## Extracted material:
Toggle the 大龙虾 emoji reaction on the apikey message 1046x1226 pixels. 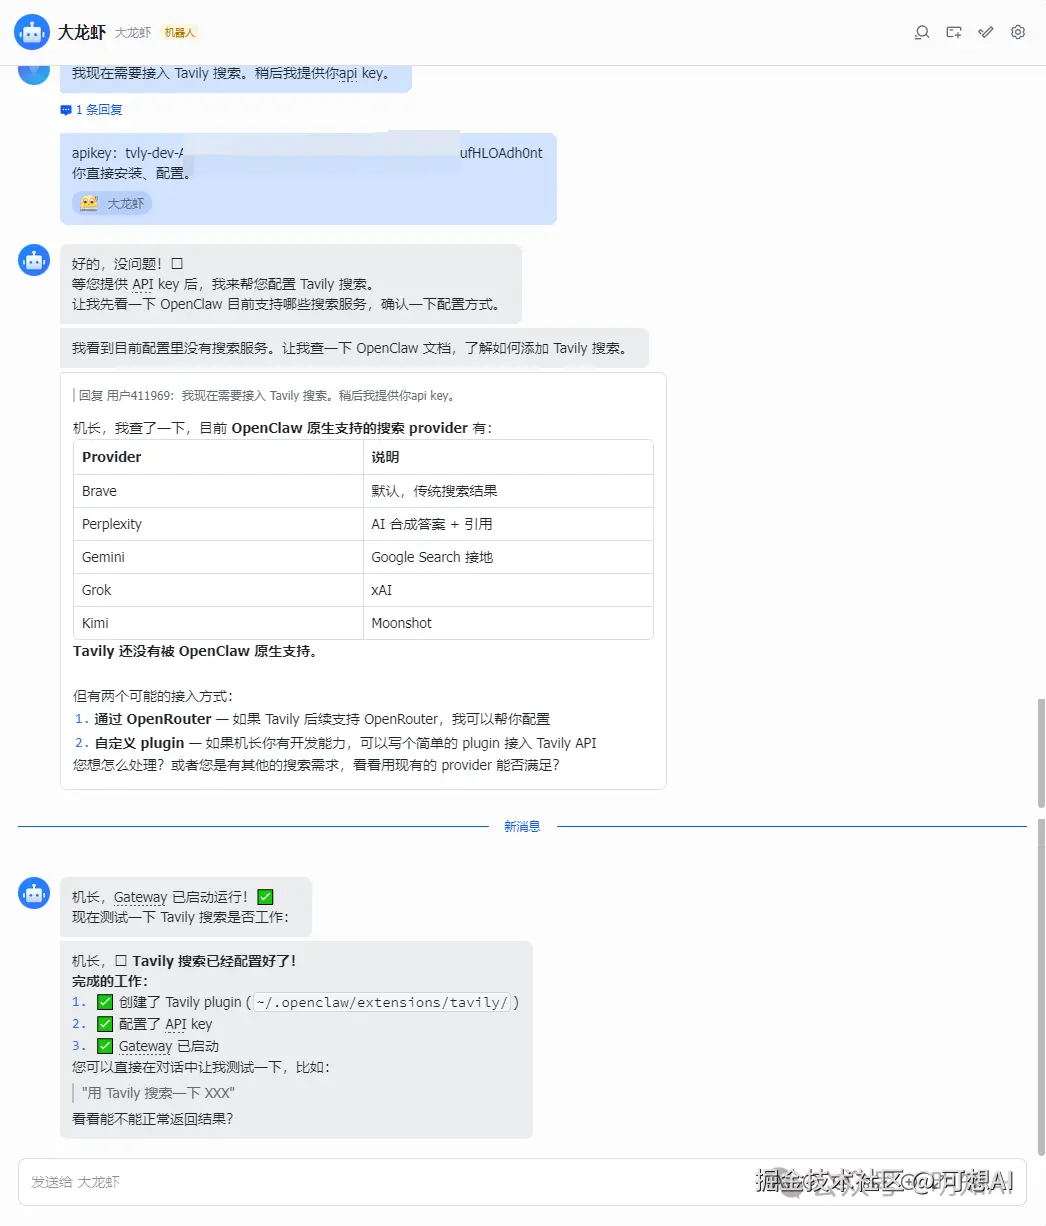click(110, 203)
--
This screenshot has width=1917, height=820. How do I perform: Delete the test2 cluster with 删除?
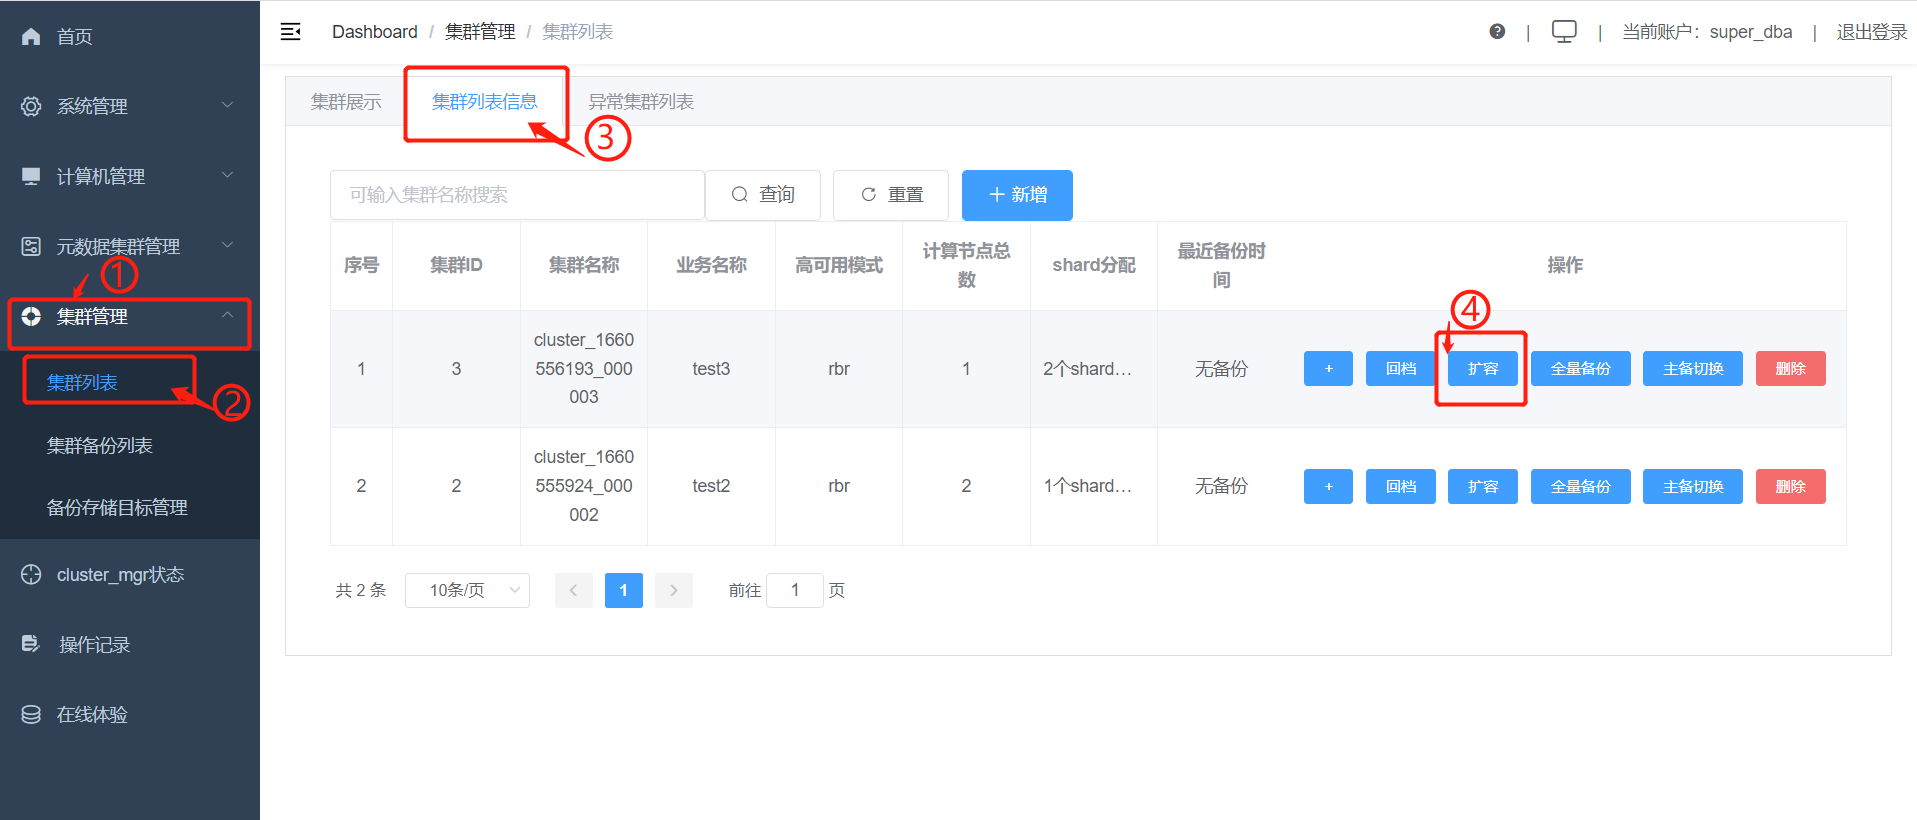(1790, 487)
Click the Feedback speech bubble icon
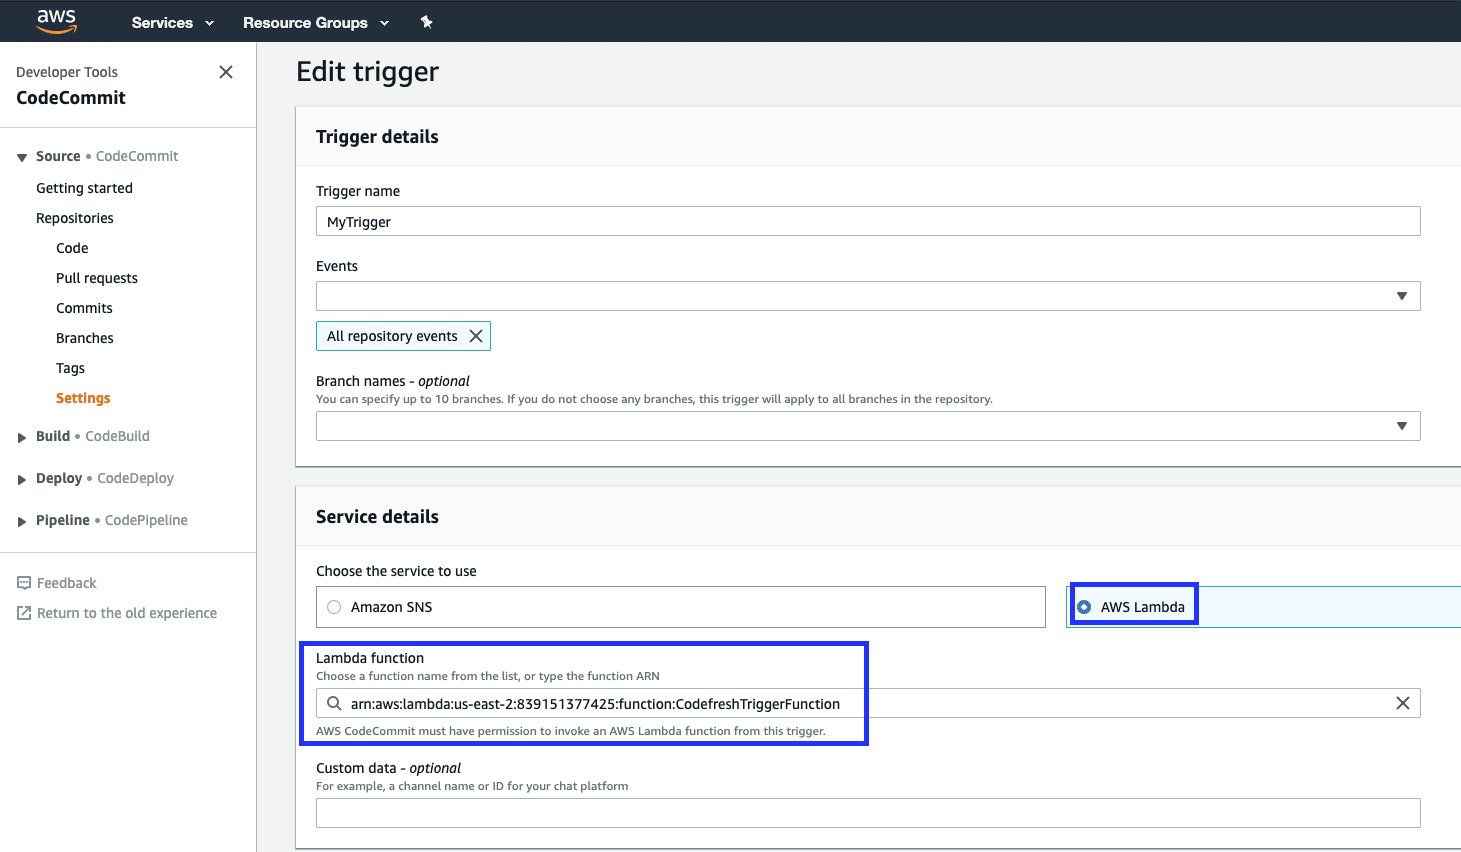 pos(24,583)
==
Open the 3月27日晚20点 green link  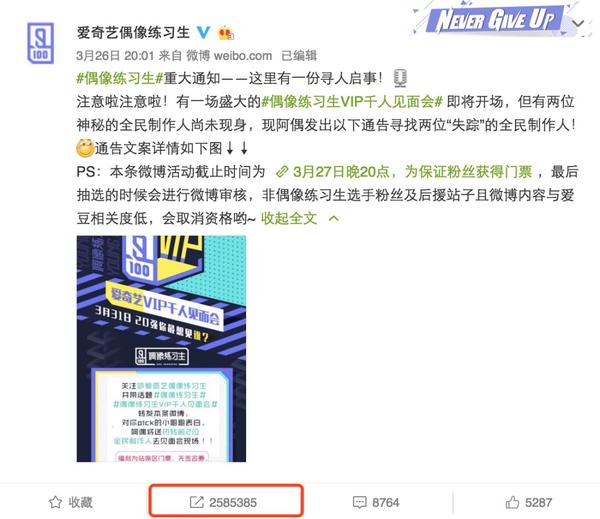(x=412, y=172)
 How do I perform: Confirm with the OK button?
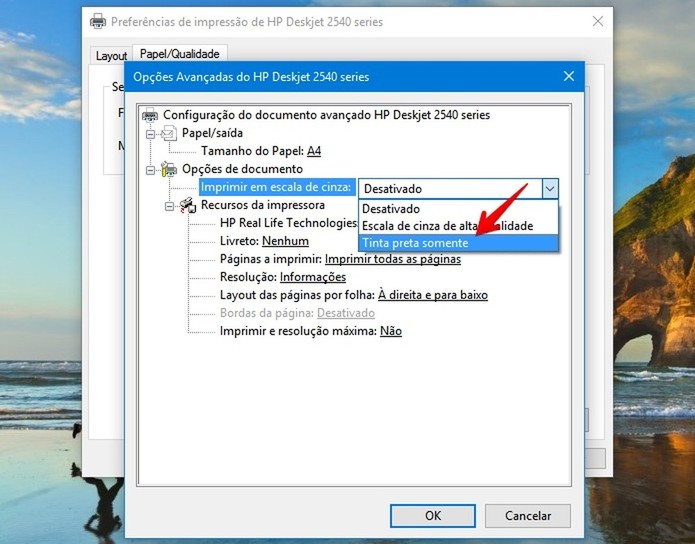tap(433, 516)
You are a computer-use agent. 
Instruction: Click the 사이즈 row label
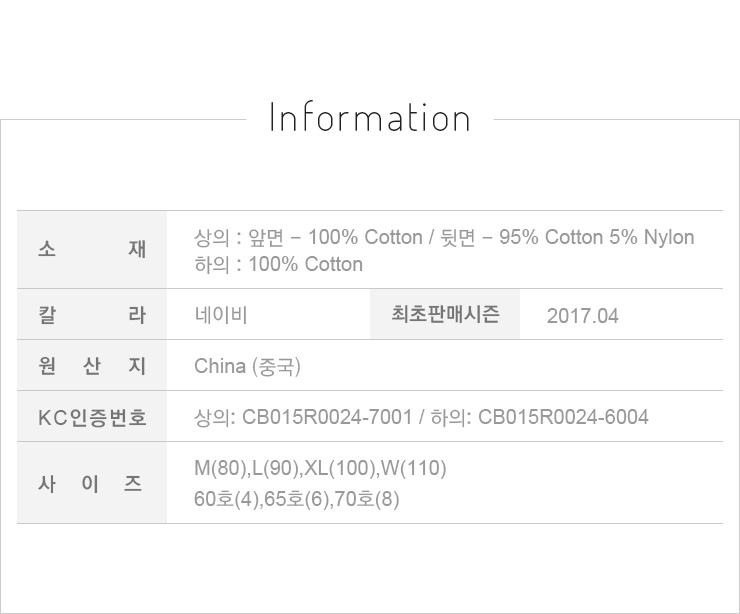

## What you will do:
With the pictures omitted, copy the entries above exactly from the line containing "How do I perform: Confirm" through the line containing "Instruction: Click the 사이즈 row label", both lines included.

## Expected output:
 How do I perform: Confirm with the OK button?
tap(433, 516)
You are a computer-use agent. 
Instruction: Click the 사이즈 row label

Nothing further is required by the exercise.